Yuxia Fu*, Zhizhen Zhang*, Yuqi Zhang, Zijian Wang, Zi Huang, Yadan Luo

This repository provides the official implementation of MergeVLA.

📝 Paper | 🌍 Project Page | 🤗 HuggingFace

🎉 2026/02/21: Our paper has been accepted to CVPR 2026

🌟 Abstract

Recent Vision-Language-Action (VLA) models reformulate vision-language models by tuning them with millions of robotic demonstrations. While they perform well when fine-tuned for a single embodiment or task family, extending them to multi-skill settings remains challenging: directly merging VLA experts trained on different tasks results in near-zero success rates.
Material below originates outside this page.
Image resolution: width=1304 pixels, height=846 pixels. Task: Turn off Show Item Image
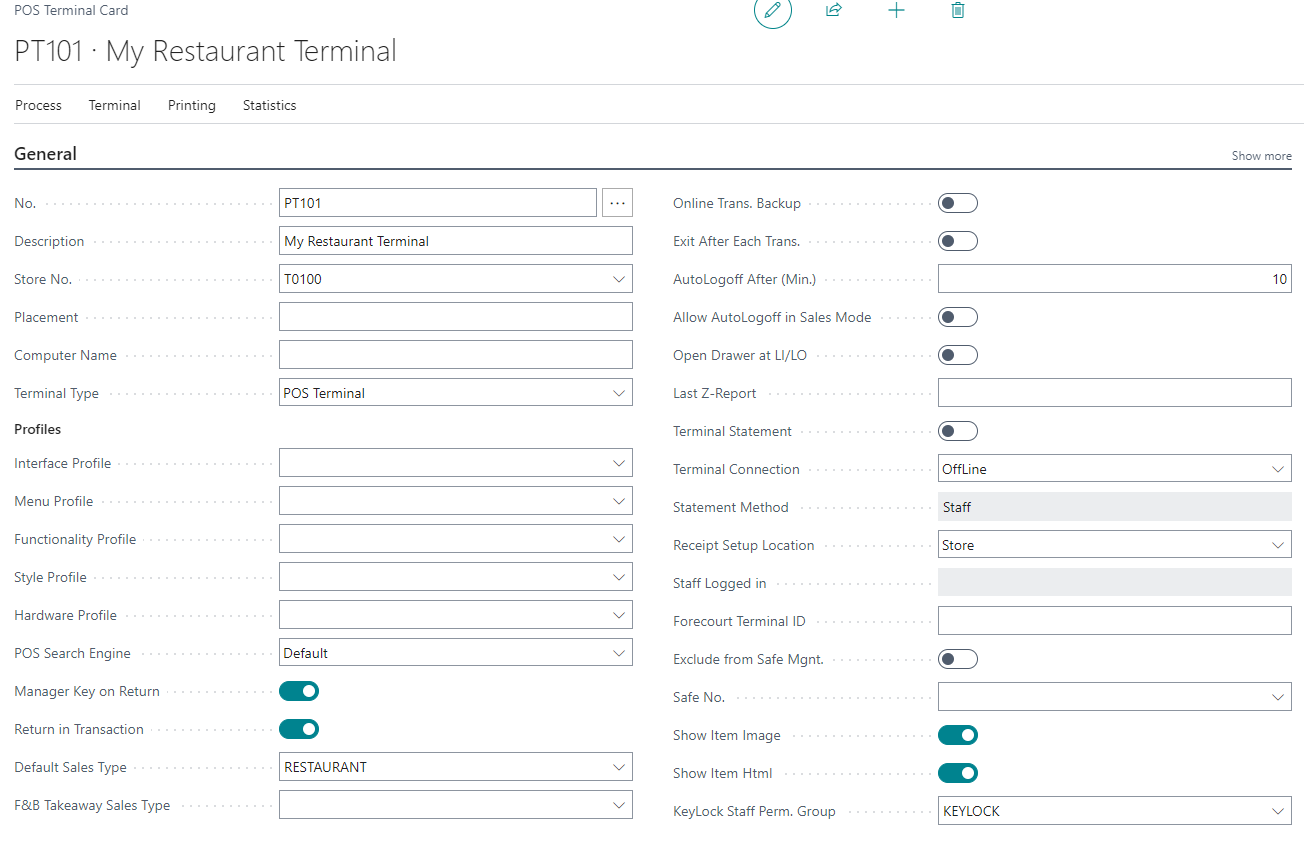point(957,735)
This raises a fundamental question: what prevents VLAs from mastering multiple skills within one model? In this work, we identify two key sources of non-mergeability: (1) LoRA adapters in the VLM drift toward divergent, task-specific directions during fine-tuning, and (2) self-attention in action experts creates inter-block dependencies that prevent modular recomposition.
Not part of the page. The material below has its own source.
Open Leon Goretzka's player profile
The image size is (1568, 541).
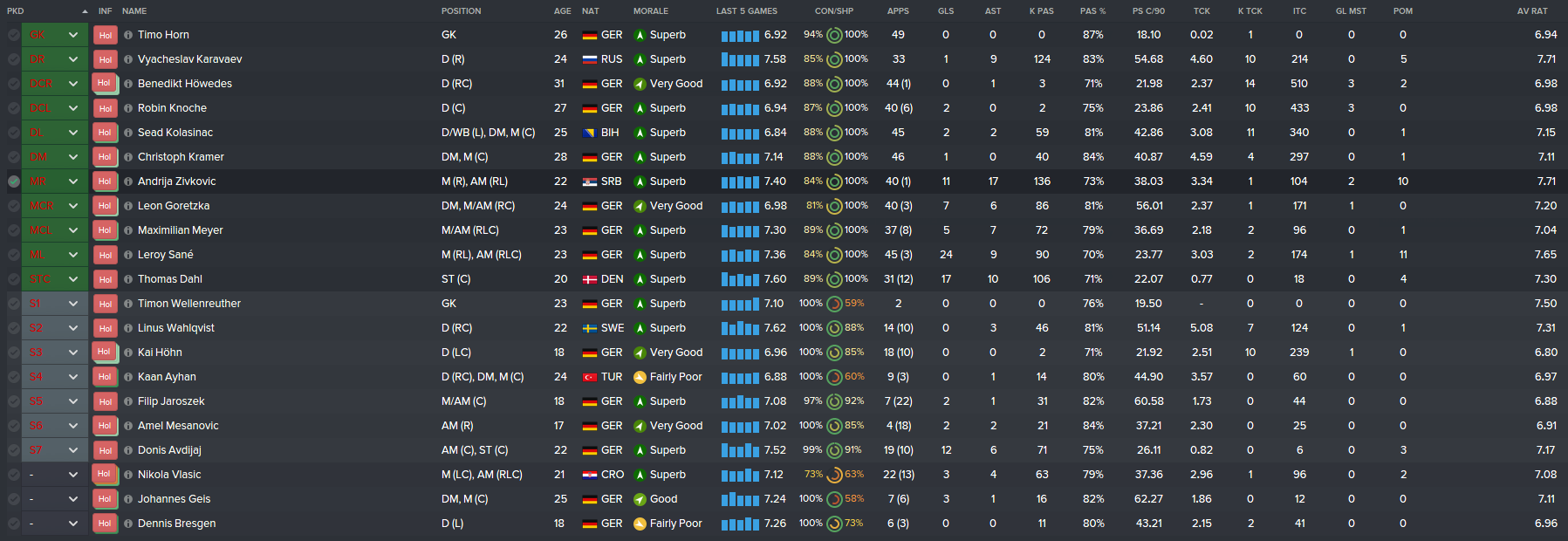(174, 206)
MergeVLA addresses these issues with a merging-oriented architecture that preserves mergeability across tasks. It employs sparsely activated LoRA adapters via task masks to reduce irreconcilable conflicts in the VLM, and apply cross-attention-only action experts to keep specialization localized. A task router selects the appropriate mask and expert head from the initial observation to enable unsupervised task inference.

🚀 Quick Start

# Create and activate conda environment
conda create -n mergevla python=3.10.16 -y
conda activate mergevla

# Install PyTorch
pip install torch==2.2.0 torchvision==0.17.0 torchaudio==2.2.0

# Install necessary packages
pip install packaging ninja
ninja --version; echo $?  # Should return exit code "0"
pip install "flash-attn==2.5.5" --no-build-isolation
pip install git+https://github.com/moojink/dlimp_openvla

# Install LIBERO
git clone https://github.com/Lifelong-Robot-Learning/LIBERO.git
cd LIBERO
pip install -e .
pip install -r experiments/robot/libero/libero_requirements.txt

# Install FusionBench
cd fusion_bench
pip install -e .

📦 Data Preparation

LIBERO Benchmark

The LIBERO datasets can be downloaded directly from here or obtained following the official LIBERO documentation. To train on LIBERO, the raw demonstrations must be converted into the RLDS format. You may either download the RLDS-converted version from here or convert by yourself using this code.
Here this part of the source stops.